20/10/11

El periodista deportivo (...)

Estaba cansado. Sentía que el cuerpo rechinaba en cada pequeño movimiento. De tanto dolor, mis brazos se adormecieron. Pero no podía soltar el volante. No podía dejar que el cansancio me venciera. Quedaban unos 200 kilómetros por delante. Tenía que llegar sí o sí a Tandil antes de la medianoche. El calor era insoportable. El ventilador del auto trabajaba a destajo y amenazaba con fundirse. El aire que entraba por la ventana quemaba. Y eso que el Sol llevaba un par de horas descansando. La ruta 3 estaba repleta de camiones. No había forma de acelerar a fondo. Y yo me desarmaba de sueño. Para evitar que se me cerraran los ojos, busqué en la radio una emisora que pasara música. Resultaba difícil sintonizar alguna que no fuera de cumbia o reggaeton. Sentí alivio al encontraba la voz de un periodista que llevaba tiempo sin escuchar. Su voz fluía por el éter con la gracia de una bailarina clásica. Por momentos, dejé de sentir el agobio de la interminable jornada. La ruta, súbitamente, se limpió de camiones. El camino se había allanado. El aire ya no calcinaba. Me sentí liviano. Aliviado. No entendía bien por qué. Quizá mis ruegos o mis maldiciones habían servido de algo. Pero, porfiado como siempre, comencé a desconfiar de mi repentina buena fortuna. No podía ser que todo, de la nada, me estuviera saliendo bien. Algo raro debía estar pasando. Fue entonces cuando me di cuenta de que el locutor que estaba escuchando con tanto placer llevaba varios años muerto. ¿Cómo podía ser? ¿Sería una grabación? ¡Pero si hablaba del partido de Banfield del domingo!

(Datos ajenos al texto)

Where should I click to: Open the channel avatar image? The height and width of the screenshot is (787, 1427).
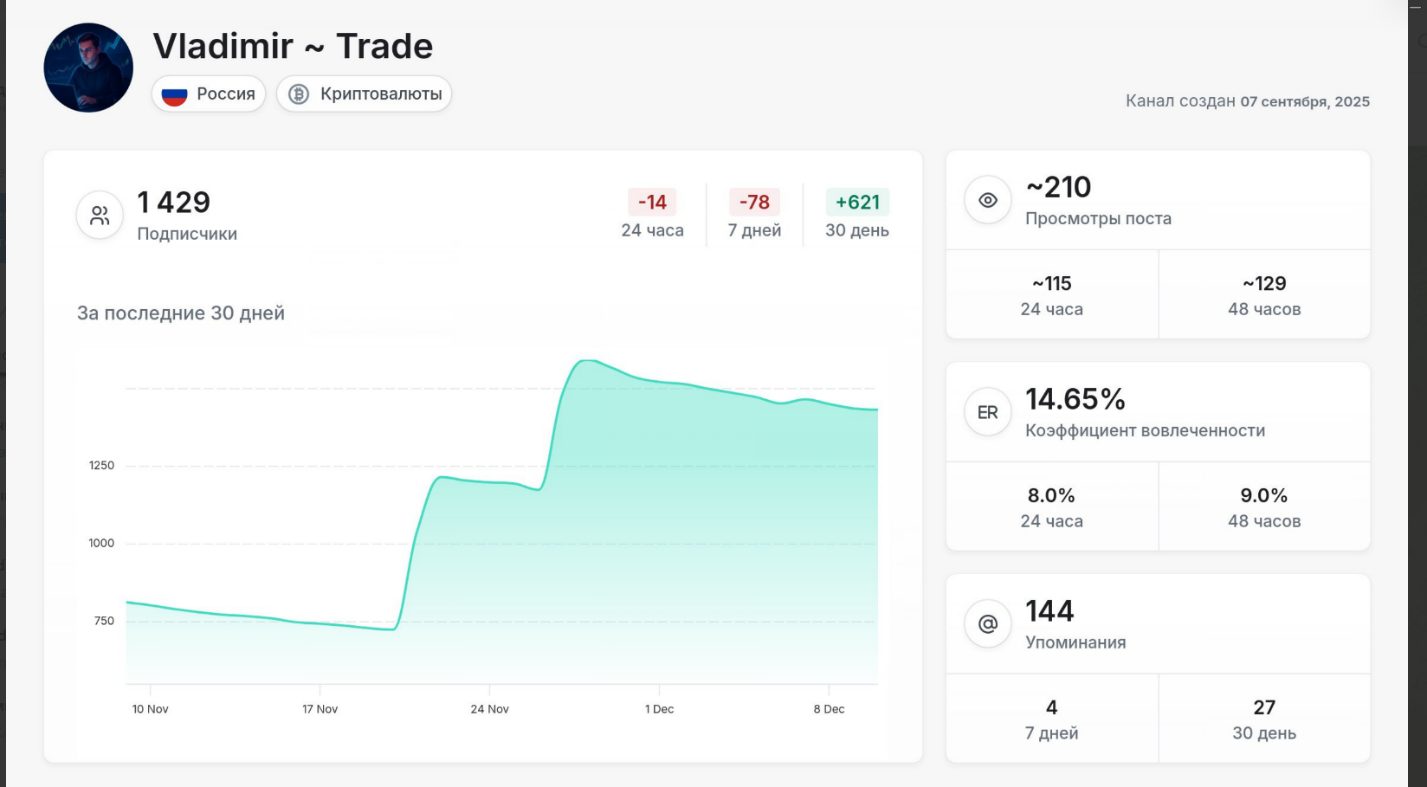click(x=87, y=67)
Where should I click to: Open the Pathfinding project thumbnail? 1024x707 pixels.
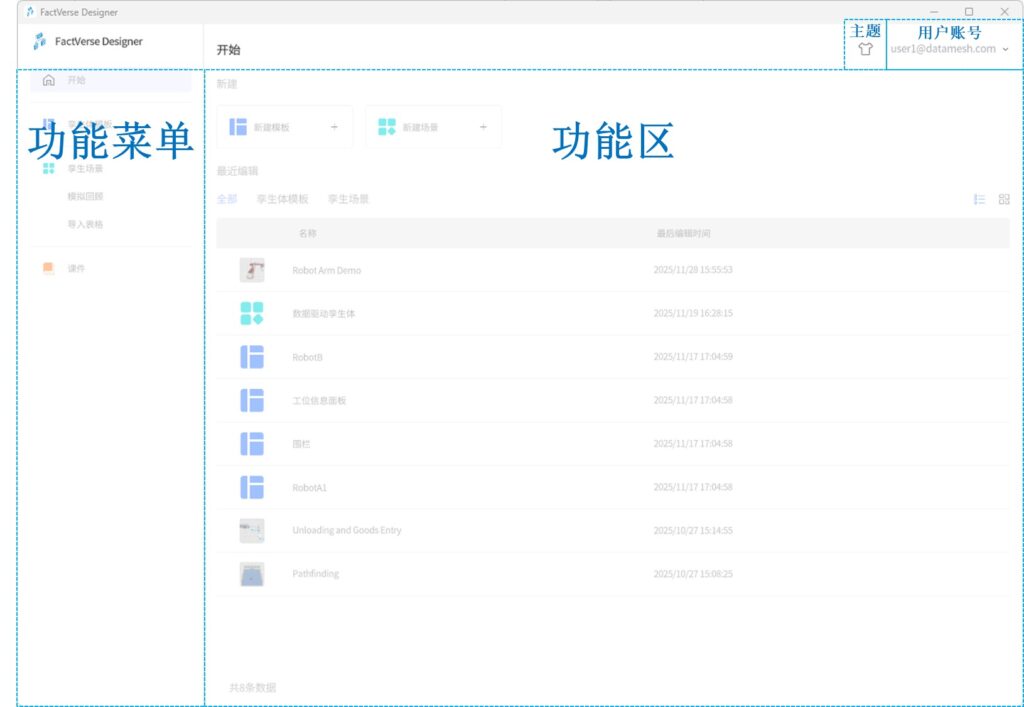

Poco a poco volví a sentir calor. Gritos. Y chapas que se retorcían. Era un infierno. Y yo estaba adentro. Encerrado en el auto, todavía aferrado al cinturón de seguridad. Con cortes y sangre por todas partes. No tenía fuerza para nada. Quise balbucear unas palabras cuando vi a un bombero con un cortafierros. Volví a dormirme. Me desperté una semana más tarde. Me dicen que estuve siete días en coma. Me encontré magullado, pero entero. Evidentemente, el cansancio me había ganado aquella noche, me fui a la banquina y terminé dando vueltas por el aire transformando mi coche en un montón de chatarras. Un automovilista que pasaba por ahí fue el primero que me auxilió. Me salvó la vida.

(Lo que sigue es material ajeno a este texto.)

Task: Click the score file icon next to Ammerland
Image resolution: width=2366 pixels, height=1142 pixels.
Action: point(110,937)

Tres meses más tarde, ya casi totalmente recuperado de los golpes y del susto, volví a Las Flores para averiguar datos sobre aquel buen hombre que había evitado que muriera incinerado a la vera de la ruta. Quería agradecerle por haberme salvado la vida. Tenía la necesidad de hacerlo. Acompañado por mi hermano, fui a la comisaría de la ciudad para averiguar quién había hecho la denuncia. El oficial de turno, tras convidarme un mate amargo, buscó gentilmente en los registros. Después revisar detenidamente folio por folio, el policía se frotó la cabellera con insistencia cuando llegó al expediente en el que figuraban mis datos. "Señor, acá debe haber un error", me dijo con un gesto de perplejidad. Y siguió: "Resulta que el hombre que hizo la denuncia se llama Felipe López Jaurena. No puede ser". No podía ser.

Así se llamaba el periodista deportivo que conducía la audición que sintonicé justo antes de que me pegara el terrible palo con mi coche. Llevaba diez años muerto. Se había matado en un terrible accidente de autos, en ese mismo paraje, 15 kilómetros de Las Flores... Viajaba a Tandil y se había quedado dormido.